RT France : Après les dernières déclarations de François Fillon, on a vu qu’il a été lâché par l’UDI, par Bruno Le Maire. Le fait qu’il n’ait pas tenu sa promesse est-il grave pour lui d'un point de vue électoral ?
Philippe Marlière (P. M.) : Je pense que cela pose un nouveau problème, d’abord de nature éthique, de conviction, de responsabilité politique. A la fin du mois de janvier, il avait déclaré que, s’il était mis en examen par les juges, il se retirerait de la course présidentielle. Maintenant il tient un tout autre discours. Cela s’accompagne surtout d’une critique très virulente des pouvoirs des juges qui seraient, selon lui, censés régler à la place des Français, la question de l’élection présidentielle. Ce manquement à la parole et à l'éthique crée de nouveau un problème politique. A partir du moment où vous ne respectez pas votre parole sur un sujet important, comme la mise en examen veut dire que les preuves contre vous sont suffisamment graves pour que le juge décide d’approfondir l’enquête et possiblement vous inculper après, cela crée une nouvelle situation politique. Il y avait déjà dans son parti des réactions négatives et des départs de proches. Cela veut dire que, politiquement, si François Fillon parvient à rester dans la course, ce qui n’est pas sûr parce que le débat va commencer dans son propre parti, sa crédibilité de candidat va encore être amoindrie.
Quand un homme politique, quel qu’il soit, met en cause les pouvoirs des juges, quelque chose d’un peu sinistre est en train de se jouer
Ce qu’il faut surtout regarder de près, en plus des conséquences politiques, c'est qu'il y a une contre-attaque politique qui me semble très grave. Quand un homme politique, quel qu’il soit, met en cause les pouvoirs des juges, quelque chose d’un peu sinistre est en train de se jouer. François Hollande, qui n’est politiquement pas beaucoup plus crédible est intervenu à ce sujet, disant qu'on ne peut pas a priori remettre en cause le travail impartial et objectif des juges et des enquêteurs. L’ultime défense de François Fillon est de dire «c’est au peuple de trancher». Est-ce au peuple de trancher sur quelque chose où il y a un problème criminel, de corruption ? On est en train de prendre une voie extrêmement dangereuse.
RT France : François Fillon et ses partisans dénoncent le timing de ces poursuites qui, selon eux, n’est pas anodin, arguant que, normalement, cela prend beaucoup plus de temps à la justice de commencer une enquête.

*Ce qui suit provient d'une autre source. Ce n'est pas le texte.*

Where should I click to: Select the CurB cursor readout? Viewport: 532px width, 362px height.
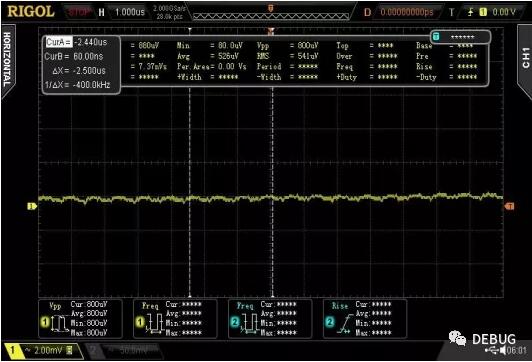(x=74, y=56)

P. M. : Oui, c’est vrai. Il y a certes des affaires où cela traîne en longueur, avec Nicolas Sarkozy c’était plus long. Cela tient à la nature de l’enquête. Si ce qui est en jeu, c’est des emplois fictifs, il suffit à partir d’une accusation d’emploi fictif de remonter le fil des faits et de dire : prouvez-moi qu’il y a un travail, parce que nous pensons qu’il n’y a pas eu de travail réalisé pour cette rémunération. Le problème de François Fillon est qu’il ne parvient pas de façon convaincante à montrer qu’il y a eu travail. Cela ne veut pas dire qu’il va être condamné ou sera coupable. Cela veut dire que pour le moment il a beaucoup de mal à convaincre les enquêteurs qu’il n’a rien fait de mal. C’est pourquoi, à mon avis, c’est une enquête plus facile que d’autres d'un point de vue technique. L’élection est dans deux mois, on peut arriver à une situation paradoxale et dangereuse où François Fillon sera élu, avant que les enquêteurs aient terminé l’enquête, et elle devra s’arrêter, parce que le président a une immunité judiciaire. On pourrait avoir un président sur lequel il y aurait des doutes.

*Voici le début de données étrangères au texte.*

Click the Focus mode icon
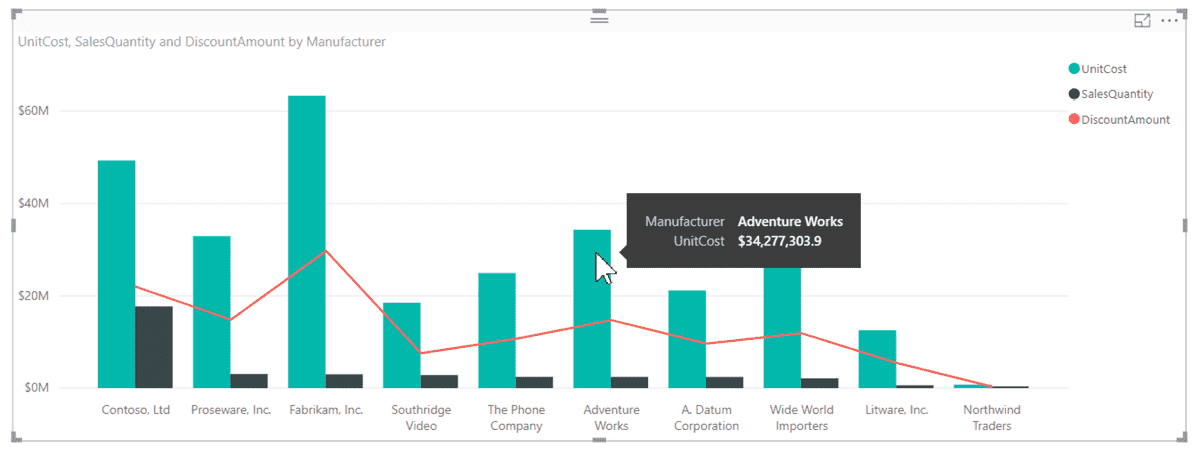 1142,20
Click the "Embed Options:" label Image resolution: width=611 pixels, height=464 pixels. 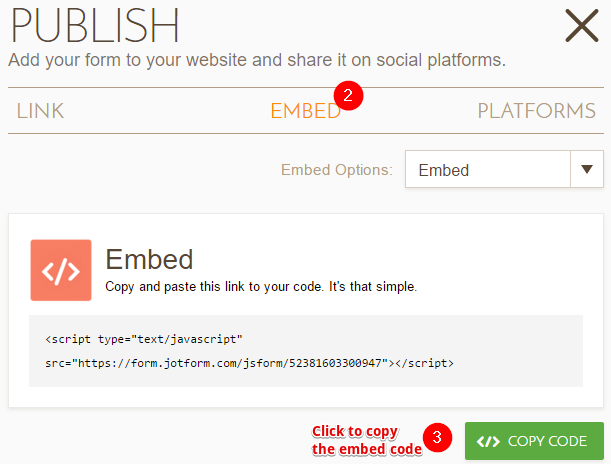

S’il parvient à s’en sortir à nouveau, sa campagne ne va pas s’améliorer
RT France : Y-a-t-il pour la droite une alternative à François Fillon, alors qu'il a été désigné par la primaire ?

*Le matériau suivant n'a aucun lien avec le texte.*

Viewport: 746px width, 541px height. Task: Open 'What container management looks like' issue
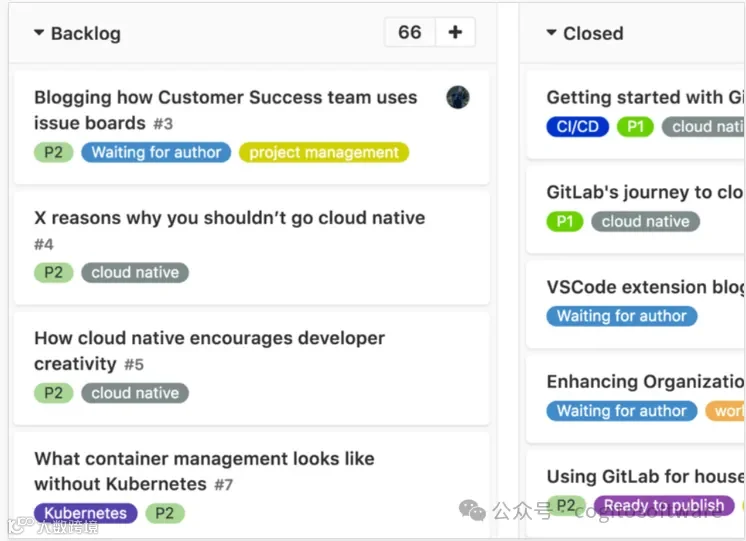tap(204, 471)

P. M. : Le premier débat a eu lieu il y a quelques semaines, il s’est terminé par la reproduction implicite de la candidature de Fillon. Le premier débat est de se dire «il faut changer de candidat» parce que les accusations sont trop graves, il risque d’être atteint, s’il s’avère que quelque chose d’illégal a été fait». Des députés des Républicains ont lancé ce débat, mais ils étaient minoritaires. Ils vont peut-être revenir en force. Il y a quelques semaines l’argument de François Fillon était de dire «il est trop tard» et surtout : «Regardez autour de moi, qui peut le faire, personne n’a envie de le faire : Alain Juppé ne veut pas le faire, Nicolas Sarkozy ne veut pas le faire, y-a-t-il une figure suffisamment connue pour me remplacer ?» Je pense que ce n’est pas un argument politique, c’est un argument de commodité que de se dire que, deux semaines après les candidatures seront déposées devant le Conseil constitutionnel et si vous n’avez pas de remplaçant avant, c’est fini. François Fillon va aller jusqu’au bout, et même si vous le changez maintenant, imaginez le nouveau candidat, il partira dans une position de faiblesse totale, ce sera un remplaçant probablement peu connu qui n’aura pas le temps de mener une campagne. Les arguments jouent en faveur de François Fillon, tant qu’il n’y a pas eu de preuves qu’il a commis un acte illégal. S’il parvient à s’en sortir une nouvelle fois, sa campagne ne va pas s’améliorer : quand il fait des discours politiques, il est accueilli à la fois par ses partisans et ses opposants qui crient des slogans anti-Fillon. Cela fait désordre. Les candidats conservateurs français ne nous ont pas habitué à cela. Il y a une grande faiblesse dans la position de François Fillon et de la droite. Qu’elle change de candidat ou non, la droite devait gagner cette élection, et aujourd’hui c’est beaucoup moins sûr.
Emmanuel Macron a ses propres faiblesses, son programme essaie de prendre un petit peu à gauche et à droite et risque de mécontenter tout le monde
RT France : Faut-il se préparer à un duel Macron-Le Pen ?
P. M. : Logiquement, si ce n’est pas François Fillon, puisque Marine Le Pen semble à peu près assurée d’être au deuxième tour, ce serait Emmanuel Macron le mieux placé. Il reste encore deux mois, on peut avoir d’autres surprises. Il y a un quatrième candidat, beaucoup moins plausible, Benoît Hamon, parce qu’il faudrait que Jean-Luc Mélenchon se retire. Emmanuel Macron est un candidat jeune, peu connu, peu expérimenté, il n’a pas de parti mais un mouvement. Ces dernières semaines, il est monté très haut, mais les gens ne le connaissent pas bien. Il y a beaucoup de questions. Mise à part Marine Le Pen au premier tour, dont on voit que son électorat est le plus stable, les autres candidats ont des points de force, mais aussi des faiblesses énormes. Emmanuel Macron a ses propres faiblesses, son programme essaie de prendre un petit peu à gauche et à droite, et, finalement, il risque de mécontenter tout le monde. Pour lui ce n’est donc pas évident non plus.